Abnormal Psychology: Definition & Diagnosis
Terminology Evolution
- Labels shifted from “madness” → “abnormal psychology” (1970s) → “psychopathology” (current), mirroring changes in definition, diagnosis, and treatment.
Historical Perspectives
- Prehistoric trephining: skull punctures to expel evil spirits.
- Hippocrates: mental suffering (melancholia, mania) due to bodily‐fluid imbalance—first naturalistic model.
- Collapse of Greco-Roman world → return to demonology for ~2000 years.
- Kraepelin (1883): launches modern psychiatry; later joined by psychoanalysis, behaviourism, CBT.

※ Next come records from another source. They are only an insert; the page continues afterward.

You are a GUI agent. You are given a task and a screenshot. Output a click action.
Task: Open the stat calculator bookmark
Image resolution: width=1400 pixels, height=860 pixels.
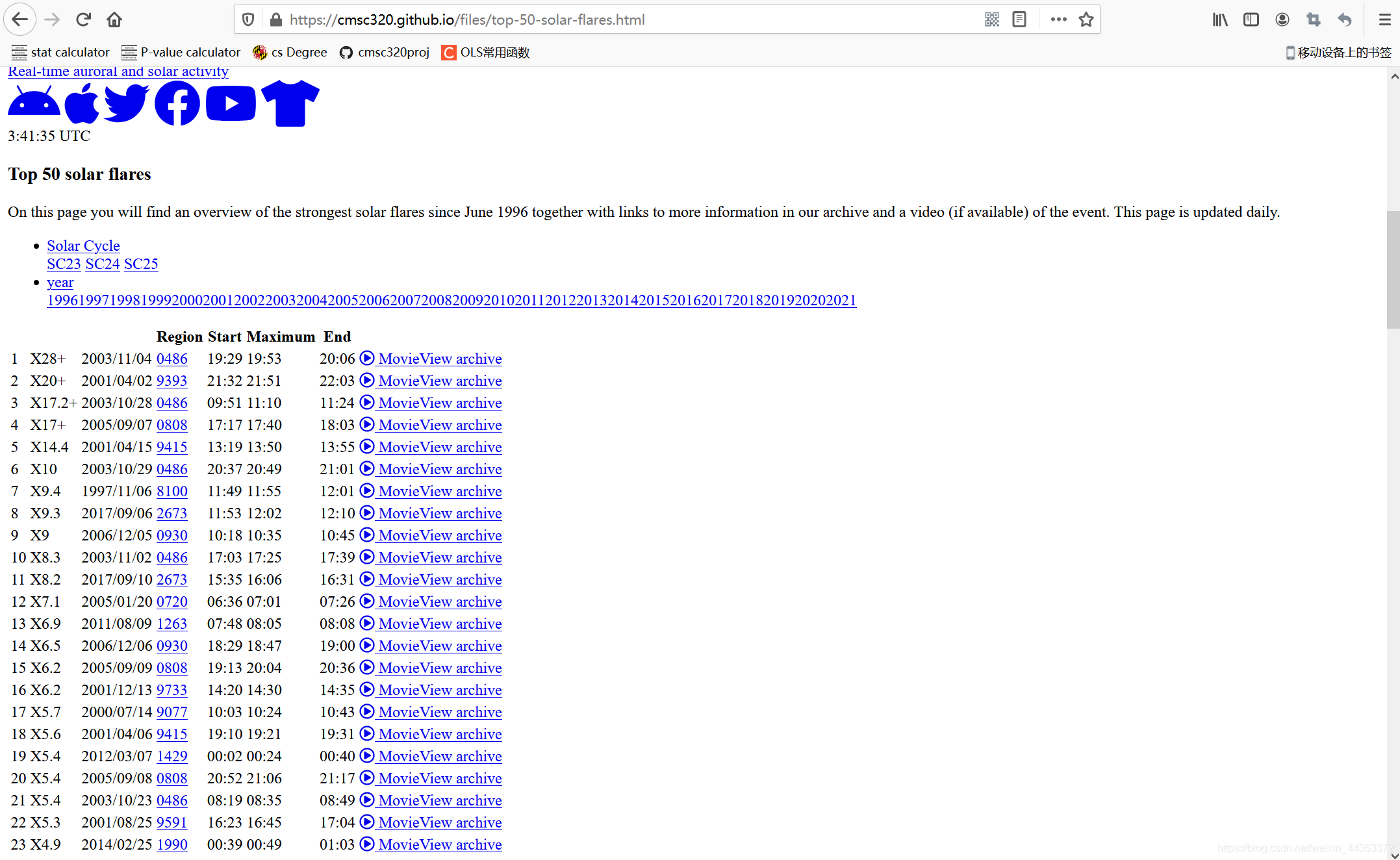coord(60,52)
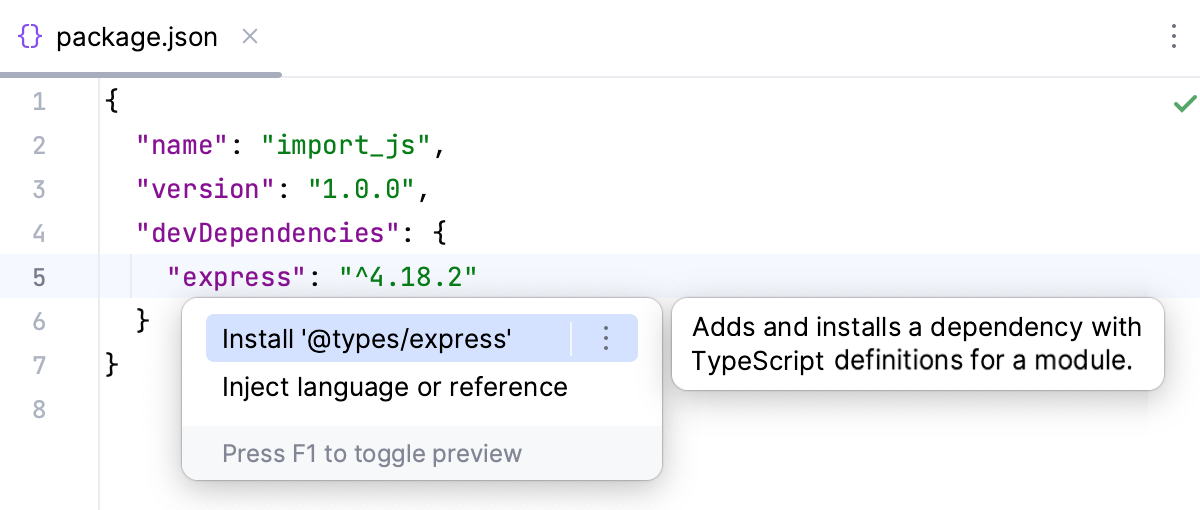Image resolution: width=1200 pixels, height=510 pixels.
Task: Place cursor on the "express" key
Action: [x=230, y=277]
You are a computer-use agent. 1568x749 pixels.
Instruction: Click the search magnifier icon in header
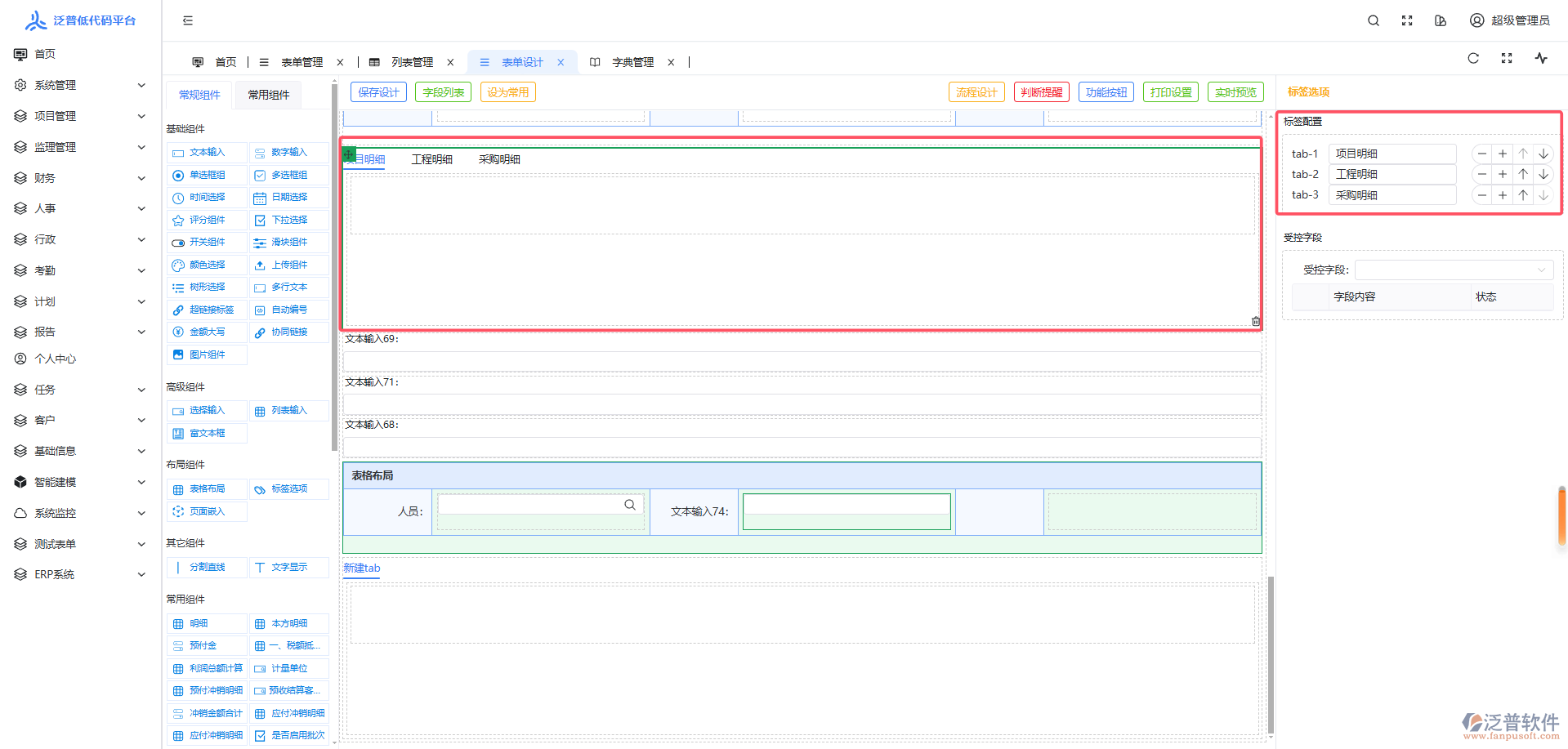[x=1374, y=20]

- Non-Western cultures may still interpret disorders as spirit possession.
Social Construction of Abnormality
- Normal/abnormal decided by cultural norms, not pure science (Mar Chechin & Hare-Mustin 2009).
- Behaviour lies on a continuum, not a strict dichotomy (Gross 2009).
- Homosexuality: listed as disorder until 1980; removed after DSM vote (1973); still in Chinese CCMD-3.
- Johnstone: overnight “cure” shows classification power.
Marginalization & Bias
- Sexism: female sexuality long deemed less normal (Freud; Gergen 1994).
- Racism: “drapetomania” pathologized slaves’ escape; UK study showed schizophrenia diagnoses 6× higher in Black males, but Caribbean comparison erased difference (Cochrane 1983).
Diagnostic Classification Systems
- ICD (WHO): mental-disorder chapter added 1948; current ICD-10 (rev. 2007) lists 10 main categories + “unspecified.”
- DSM (APA): launched 1952; current DSM-IV-TR (2000); DSM-V planned 2013; most widely used for clarity/ease.
- CCMD (China): first 1979; CCMD-3 (2001); views mind–body as unified and stresses cultural specificity.
Reliability & Validity Issues
- Misdiagnosis arises from tool bias & context neglect; behaviour must be interpreted within cultural/social setting (Fine 1989, Altamese case).
- Over- vs under-diagnosis: diagnostics guide attention to some factors, ignore others (Mar Chechin & Hare-Mustin 2009).
- Call to widen systems to include cultural background, environment.
Prevalence & Societal Impact
- Lifetime risk in UK ≈ \frac14 people.
- 94\% believe a diagnosis would harm employment.
- Accurate, culturally sensitive diagnosis is therefore essential.